For closed loop systems to function properly, the water inside must continuously flow, regardless of external conditions. Areas of the loop exposed to subfreezing temperatures need to incorporate freeze protection by adding glycol. Glycol’s interaction with water reduces the freezing point of the liquid inside the system, so it requires much colder temperatures before the liquid freezes.
In a closed loop system, the water could freeze if exposed to temperatures below 32 degrees Fahrenheit. By adding ethylene glycol to the water to create a 60% solution, the freezing point plummets to minus 60 degrees Fahrenheit.
Glycol has a freezing point of minus 39 degrees Fahrenheit. When mixed with water, the properties of the two combine to create a lower freezing point than either could have individually. This interaction also helps to provide burst and freeze protection for the closed loop system.
The table below illustrates propylene and ethylene glycol’s freezing points at different concentrations.
| Propylene Glycol Volume % | Freezing Point °F | Ethylene Glycol Volume % | Freezing Point °F |
| 4.8 | 29.1 | 4.4 | 28.4 |
| 20.4 | 18.3 | 22.0 | 14.0 |
| 30.4 | 7.9 | 37.5 | -11.2 |
| 40.6 | -7.8 | 45.5 | -27.4 |
| 54.0 | -39.7 | 57.8 | -59.8 |
| 65.0 | <60.0 | 68.3 | <55.0 |
| 75.0 | <60.0 | 73.6 | <55.0 |
| 85.0 | <60.0 | 84.3 | -34.5 |
| 95.0 | <60.0 | 95.0 | -3.0 |
Freezing water expands, causing pipes in a closed system to burst. Adding glycol to the water helps prevent both freezing and bursting, depending on the type of glycol used and its concentration. If running a closed loop in cold climates, you should consider using this antifreeze. It hinders water loss and equipment damage, saving you money and helping you avoid a system shutdown.
Freeze protection prevents the water from freezing, allowing it to continue to flow and preventing system damage. However, burst protection prevents the pipes from breaking if the liquid inside freezes.
As temperatures drop around a closed loop system with a glycol solution during winter, the water will freeze and separate or precipitate out of the mixture. The frozen water makes the glycol solution slushy. If the slush does not last long and has a low viscosity, most systems will stand up well.

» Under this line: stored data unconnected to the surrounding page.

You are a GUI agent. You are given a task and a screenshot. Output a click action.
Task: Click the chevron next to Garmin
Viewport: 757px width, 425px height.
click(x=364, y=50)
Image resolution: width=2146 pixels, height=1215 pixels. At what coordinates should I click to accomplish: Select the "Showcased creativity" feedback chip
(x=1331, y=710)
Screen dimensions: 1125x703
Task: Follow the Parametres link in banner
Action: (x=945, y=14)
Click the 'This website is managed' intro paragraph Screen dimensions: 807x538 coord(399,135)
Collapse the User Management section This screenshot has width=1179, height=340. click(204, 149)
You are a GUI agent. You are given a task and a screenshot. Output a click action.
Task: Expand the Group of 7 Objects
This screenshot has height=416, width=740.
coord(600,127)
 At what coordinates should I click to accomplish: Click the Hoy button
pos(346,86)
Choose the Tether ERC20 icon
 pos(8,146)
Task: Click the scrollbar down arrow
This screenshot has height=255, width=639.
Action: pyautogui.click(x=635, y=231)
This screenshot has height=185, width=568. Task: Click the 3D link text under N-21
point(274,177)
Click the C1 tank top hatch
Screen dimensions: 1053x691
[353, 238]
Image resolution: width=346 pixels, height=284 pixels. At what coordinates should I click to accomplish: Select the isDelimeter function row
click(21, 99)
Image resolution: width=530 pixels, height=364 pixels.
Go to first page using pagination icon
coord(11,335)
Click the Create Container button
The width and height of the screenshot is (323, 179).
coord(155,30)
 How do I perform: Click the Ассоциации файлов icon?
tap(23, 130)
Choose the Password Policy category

While water expands when frozen, glycol reduces in volume. When the temperature drops low enough for glycol to freeze, it will contract, lowering the total solution volume in the pipes and preventing breaks.
In short, glycol in the proper concentration can prevent water freezing and protect the pipes from bursting in the rare instance of a freeze.
Some examples of closed loop chemicals that we use include:
When taking measures to prevent corrosion in a closed loop, simply adding chemicals to a system with chemical buildup or existing corrosion will not suffice. The first step for any treatment of a closed loop system, whether by adding glycol for freeze prevention or incorporating corrosion protection, should be cleaning and flushing the system. The chemicals that protect the interior from corrosion only work when applied to clean surfaces.
You can use pre-commission cleaners and flushers to remove oil, flux residue, grease and corrosion deposits. Regular cleaning can optimize operational efficiency and control Legionella growth in cooling towers.
In systems that contain galvanized steel or aluminum, glycol solutions can cause localized corrosion. Specialty Dow-inhibited glycol solutions already contain corrosion inhibitors and don’t need additional products. However, green-colored glycol products may benefit from adding SN solutions to prevent corrosion.
Automatically adding fresh water presents potential problems for systems that use glycol. By not regulating the amount of water added, the glycol solution could dilute too much to provide adequate freeze or burst protection. To mitigate the problem of creating unknown concentrations of glycol, either use a glycol feed system or a water meter.
Using the incorrect glycol volume can freeze pipes in closed loop systems. The expansion tanks should have a 4% higher volume of water when used with a system that contains glycol than one that does not use this chemical.
Other potential issues include:
You can use too much or too little glycol in a closed loop system. We recommend using a 50% concentration of either propylene or ethylene glycol to ensure freeze protection down to minus 25 degrees Fahrenheit. Using too much glycol reduces the amount of heat the system can hold, thereby decreasing efficiency and increasing energy costs as the closed loop system struggles to properly cool or heat.
To determine the concentration and freeze protection level of glycol in your closed loop, use a refractometer. This device measures glycol’s light refraction index. High glycol concentration levels cause greater refraction.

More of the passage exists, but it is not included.